Za dużo myślisz a za mało robisz czyli jak się przygotować?

Joanna

Podziel się!

Jak wiecie, uwielbiam planowanie, organizowanie i wyznaczanie celów. Jednak w pewnym momencie przychodzi czas, aby podjąć działanie. I tutaj często zaczynają się prawdziwe schody. Dlaczego ciągle jesteś na etapie jak się przygotować do działania? Dlaczego ciągle czekasz i zwlekasz? Co powoduje że nadmiernie wszystko analizujesz? A co najważniejsze – jak prawidłowo się przygotowywać do pracy i kiedy… zacząć pracować!

Co się dzieje kiedy za dużo myślisz?

Nadmierne kręcenie się w kotle własnych myśli może dotknąć każdego – ekstrawertyka, introwertyka, osobę pewną siebie i tę, która ma niską samoocenę. Przychodzą w życiu chwile, kiedy w kółko myślimy o czymś. A myśli te nie przekładają się na nasze działania i cały czas tkwimy w tym samym punkcie.
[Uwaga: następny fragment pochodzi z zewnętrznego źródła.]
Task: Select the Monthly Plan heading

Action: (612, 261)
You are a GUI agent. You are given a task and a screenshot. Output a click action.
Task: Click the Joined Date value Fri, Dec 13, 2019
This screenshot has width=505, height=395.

Zdarzyło Ci się kiedyś spojrzeć na jakąś rzecz w domu i pomyśleć hmm muszę się tym później zająć? A potem odeszłaś robić coś innego, a myśl o tym drobiazgu utknęła. Minęło kilka dni, a ty ciągle o tym myślisz, ale nie zbierasz się w sobie, żeby w końcu to ogarnąć…

Inspiracją niech będzie scenka z mojego życia. Kupiłam płyn do spryskiwaczy, postawiłam w garażu i od trzech (!) dni go nie wlałam. Ciągle coś. Za to myśl o czekającym płynie powracała dekoncentrując mnie co po chwilę. Zamiast poświęcić kilka minut na załatwienie sprawy pozwoliłam, aby ciągle zajmowała pamięć podręczną w moim mózgu.

Zacznę od jutra…

Jak często mówisz sobie, że już jutro zaczynasz regularne treningi, mierzenie ilości spożywanego jedzenia, pisanie książki…

Zobacz, że myślenie o zadaniu ma przewagę nad jego faktycznym wykonaniem. Dzieje się tak z kilku powodów:

  • W myślach wszystko wychodzi świetnie – widzisz nową figurę, pyszne posiłki, napisaną książkę… nie ma tu miejsca na porażki, potknięcia, pot i łzy…
  • Ochrona przed porażką – dopóki zamierzasz coś zrobić, dopóty nie musisz wystawiać swojego pomysłu na światło dzienne. Tym samym chronisz się przed krytyką.
  • Czytałaś o badaniach, w których ludzie mieli sobie tylko wyobrażać, że wykonują ćwiczenia fizyczne? Ich może odbierał to jak faktyczny trening! Dlatego myślenie o czymś jest tak satysfakcjonujące i bezpieczne.

Jak się przygotować do działania, kiedy myślisz za dużo?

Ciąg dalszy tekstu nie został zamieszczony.